Soviet geologist and politician (1912–1962)

Habib Muhammedovich Abdullayev (Uzbek Cyrillic: Ҳабиб Муҳаммедович Абдуллаев, Хабиб Мухаммедович Абдуллаев, Khabib Mukhammedovich Abdullaev; — 20 June 1962) was a Soviet-Uzbek geologist and politician who led the Academy of Sciences of the Uzbek SSR from 1956 to 1962 and served as chairman of the Council of Ministers of the Uzbek SSR. His son, Pulat Abdullayev, became a diplomat.

==Early life==
Born on in Aravan to an Uzbek peasant family, he worked as a farmer starting when he was only twelve years old, but in 1929 he was made head of the district committee of the Komsomol. When he turned 18 he was chosen to be sent to study in Tashkent. There, he chose to study geology, and went on to graduate from the Central Asian Industrial Institute in 1935. Upon graduating from the institute as an engineer-geologist, he headed a geological expedition to study the Langar tungsten-molybdenum deposits in the Uzbek SSR. He then taught at the Geological Prospecting University in Moscow until 1939. That year, he successfully defended his thesis.

==Academic career==
In 1940, he returned to Tashkent, where he worked at the Central Asian Polytechnic Institute as an assistant professor in the Minerals Department of the Faculty of Mining. His main field of study focused on the formation of igneous rocks and ore deposits, and he played a major role in the establishment of geology studies and field research in the Uzbek SSR. In 1943 he became a corresponding member of the Academy of Sciences of the Uzbek SSR in 1943, became full member and vice president of it in 1947; that year, his doctoral thesis that he defended in 1946 was published.

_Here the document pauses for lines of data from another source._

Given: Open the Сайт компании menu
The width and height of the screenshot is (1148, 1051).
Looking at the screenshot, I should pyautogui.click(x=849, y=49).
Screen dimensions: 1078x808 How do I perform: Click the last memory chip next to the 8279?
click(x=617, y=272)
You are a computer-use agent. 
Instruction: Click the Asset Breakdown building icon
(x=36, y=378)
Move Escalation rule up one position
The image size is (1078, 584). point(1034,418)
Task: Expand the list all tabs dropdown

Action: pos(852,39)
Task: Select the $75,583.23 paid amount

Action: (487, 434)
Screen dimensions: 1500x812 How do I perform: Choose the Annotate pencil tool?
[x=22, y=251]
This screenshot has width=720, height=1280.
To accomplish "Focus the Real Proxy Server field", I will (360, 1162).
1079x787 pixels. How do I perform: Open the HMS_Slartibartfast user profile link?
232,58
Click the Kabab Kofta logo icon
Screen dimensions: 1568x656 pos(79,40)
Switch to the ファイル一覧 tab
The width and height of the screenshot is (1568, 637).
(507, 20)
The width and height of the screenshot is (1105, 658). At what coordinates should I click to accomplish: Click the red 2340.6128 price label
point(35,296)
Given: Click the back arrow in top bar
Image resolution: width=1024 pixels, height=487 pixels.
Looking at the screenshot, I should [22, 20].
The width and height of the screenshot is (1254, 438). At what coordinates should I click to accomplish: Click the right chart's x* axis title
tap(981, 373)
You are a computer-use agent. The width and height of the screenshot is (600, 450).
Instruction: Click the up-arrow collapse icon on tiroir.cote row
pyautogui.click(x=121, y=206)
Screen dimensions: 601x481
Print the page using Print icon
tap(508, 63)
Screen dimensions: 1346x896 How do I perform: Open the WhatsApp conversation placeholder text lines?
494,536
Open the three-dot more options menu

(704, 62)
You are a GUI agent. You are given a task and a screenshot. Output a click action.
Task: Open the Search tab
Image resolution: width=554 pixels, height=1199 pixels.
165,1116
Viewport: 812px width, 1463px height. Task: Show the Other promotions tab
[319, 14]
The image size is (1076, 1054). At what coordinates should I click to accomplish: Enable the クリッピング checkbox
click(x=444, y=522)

He was appointed vice-president of the Academy of Sciences in 1947, and held that position until 1955. Meanwhile, he headed the geology institute, from 1947 to 1949 and from 1952 to 1955, he worked as chairman of the Department of Technical and Geochemical Sciences. In October 1956 he became the president of the Academy of Sciences of the Uzbek SSR, and in 1958 he became a Corresponding member of the Academy of Sciences of the USSR. He held a variety of memberships in academic organizations, including the Geological Society of France and the Mineralogical Society of Great Britain and Ireland. His main field of study focused on the formation of igneous rocks and ore deposits. He was removed from his as president of the Academy of Sciences of the Uzbek SSR shortly before his death in 1962. During his career, he authored over 100 academic papers as well as seven monographs.

== Political career ==
Having become a member of the Communist Party in 1941, he held a variety of high offices in the government in addition to his academic posts. From 1942 to 1984 he was a deputy chairman of the Council of People's Commissars of the Uzbek SSR. In addition, he was chairman of the State Planning Committee of the Uzbek SSR from 1944 to 1948 He was a deputy in the Supreme Soviet of the Uzbek SSR in the 4th convocation (1955-1959) and the Supreme Soviet of the USSR in the 5th convocation (1958-1962), as well as a delegate at the XXI Congress of the CPSU in 1959. In 1956, he was elected to the Central Committee of the Communist Party of the Uzbek SSR.

== Awards ==
- Order of Lenin (11 January 1957)
- Two Order of the Red Banner of Labour (16 January 1950, ?)
- Three Order of the Red Star
- Order of the Badge of Honour
- State Biruni Prize (1970)
- Order of Outstanding Merit (23 August 2002)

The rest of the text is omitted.